SUPPLIED INFORMATION START

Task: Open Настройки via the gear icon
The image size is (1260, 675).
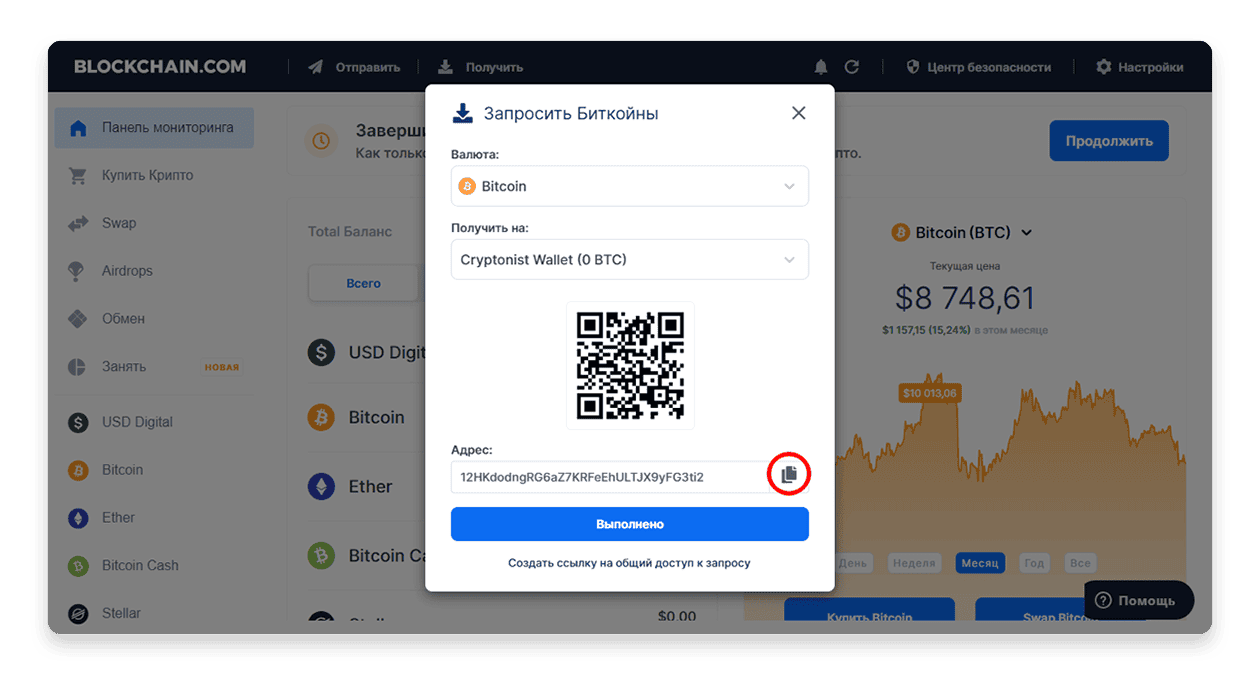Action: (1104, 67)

SUPPLIED INFORMATION END
SUPPLIED INFORMATION START

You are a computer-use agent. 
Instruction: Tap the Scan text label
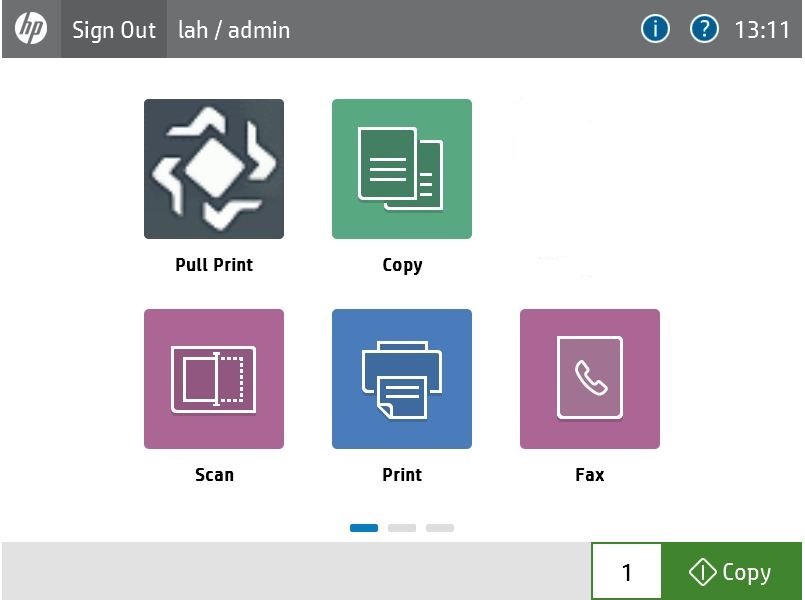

SUPPLIED INFORMATION END

▶ WHAT IS REQUIRED: Starting at the line that has "You are a computer-use agent." in the records above, restate word for word every line until the one that has "Instruction: Tap the Scan text label", and include that one as well.

▶ EXERCISE RESPONSE:
You are a computer-use agent. 
Instruction: Tap the Scan text label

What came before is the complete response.